MESA, Ariz. -- A’s pitchers threw live batting practice on Tuesday morning, the first time they faced hitters this spring. It was clear right away that Mike Fiers was locked in.
That’s a bit unusual for the veteran starter, who takes time to build up toward regular-season form. Fiers normally is near ground zero at this point in the calendar.
Not so this year, and that’s no accident.
“It feels like I’m ahead of schedule,” Fiers said in a Tuesday afternoon conversation with NBC Sports California. “That’s a good feeling, especially for me. I try to time it up so that I’m ready at the end of March. Now I feel like, after pitching two innings (of live BP), getting up and sitting down again, my arm was healthy. That’s important. So is being locked in.
"I felt like, if I was facing another team, I would be pretty much ready to go. Now it’s about building stamina.”
Fiers cranked it up a bit earlier than usual to make up for what he considered a sloppy start to last season.
And, yeah. That’s the reason. This isn’t a direct response to the intense scrutiny Fiers has faced from misguided factions of the baseball industry and loyal-to-a-fault fans after blowing the whistle on Houston’s sign-stealing scandal. He has taken criticism since speaking on the record about the Astros' illegal activities, so much that MLB commissioner Rob Manfred vowed Tuesday to protect Fiers when he enters hostile environments.
Fiers isn’t out to fight flak with strong starts.
Getting ready earlier was a baseball decision. And, yes, this is a baseball story. Fiers only has been referenced lately in regard to the Astros and sign stealing, but let's not forget the man has a job to do. It doesn’t entail answering Astros questions every second of every day. He’s charged with winning games and leading an excellent starting rotation. He takes great pride in that.
Fiers will be integral to the A’s success this season, and he feels an obligation to start the season stronger than he did in 2019.
“I felt like that first month of last year was rough for me,” Fiers said. “I would be really good and then really bad. I wasn’t consistent. I don’t think I was 100 percent, and that’s on me.”
Fiers made up for it down the stretch, logging career-highs with 15 wins over 184.2 innings. His ERA stayed under 4.00 for a second straight season, leading an A’s rotation that rarely was at full strength.
The 34-year-old saw room for April improvement and wanted to enter early games that count in top form.
“There’s a timing aspect where you don’t want to start too soon but you don’t want to start so late that you’re not ready,” the right-hander said. “Last year I think I wasn’t ready physically and it took a bit longer to find my stride.
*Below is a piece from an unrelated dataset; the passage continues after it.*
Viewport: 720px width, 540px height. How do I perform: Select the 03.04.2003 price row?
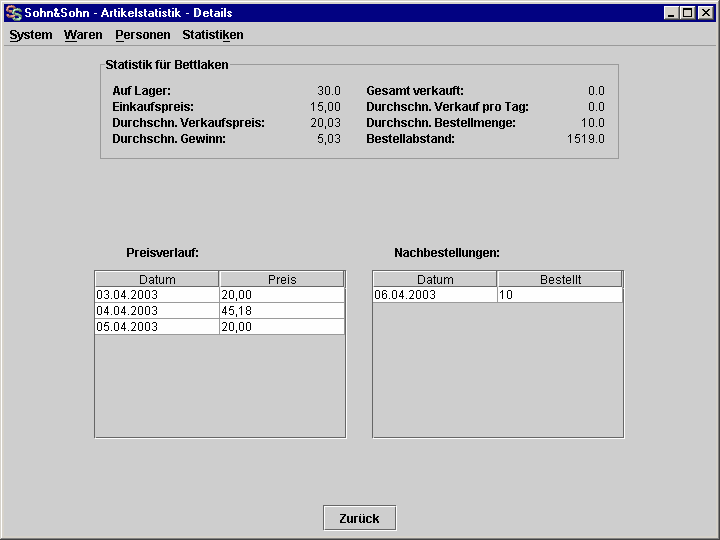pyautogui.click(x=219, y=295)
Those games in April count. Not being ready cost me and this team.”
Fiers pointed to a poor 2019 Opening Day start in Japan as a major mistake. He went just three innings in an odd outing overseas during a two-game international series with the Seattle Mariners before returning to the Cactus League.
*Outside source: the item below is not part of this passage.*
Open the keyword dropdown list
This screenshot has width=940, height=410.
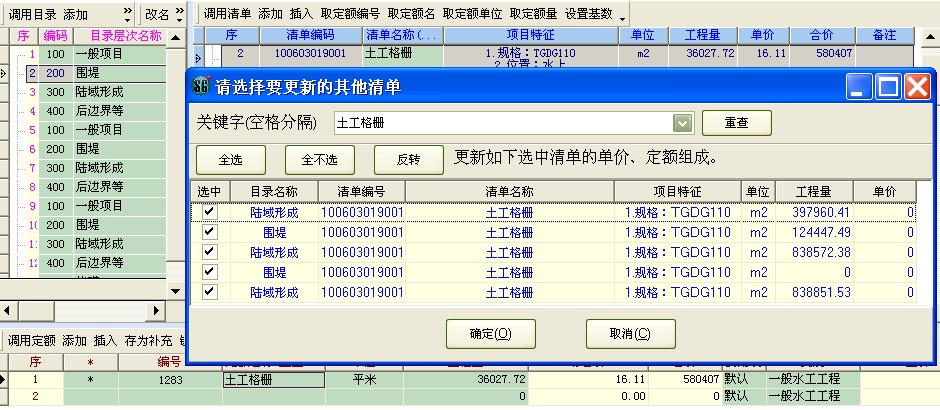point(682,123)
“When you feel like you’re being the eight ball, it’s tough,” A’s manager Bob Melvin said. “With the circumstance we had last year with Japan, playing two games and then returning to spring training mode, maybe you can feel a little rushed.”
Fiers responded well once the regular season began in earnest, without allowing a run over two straight starts. Then came a string of three outings with six earned runs allowed. The A’s lost four of his seven April starts, a sum that proved unacceptable.
“I wanted to start a bit earlier, so I was more ready to pitch in a big league game,” Fiers said. “I felt like that first month of last year was rough for me. I would be really good and then really bad. I wasn’t consistent. I don’t think I was 100 percent, and that’s on me.”
Fiers believes it is 100 percent on him to lead a talented, young rotation through what should be prosperous times.
“It puts pressure on me,” Fiers said. “I want to lead this pitching staff the right way and lead by example. We have a lot of guys here with electric stuff and I want to keep up. I have to go out there and battle, throw strikes and get guys out and go deep into games. Everybody has great stuff, even well above me. It’s about going out and competing and carrying the load.
"They still look to me and rely on me to lead the way. That’s a responsibility I welcome.”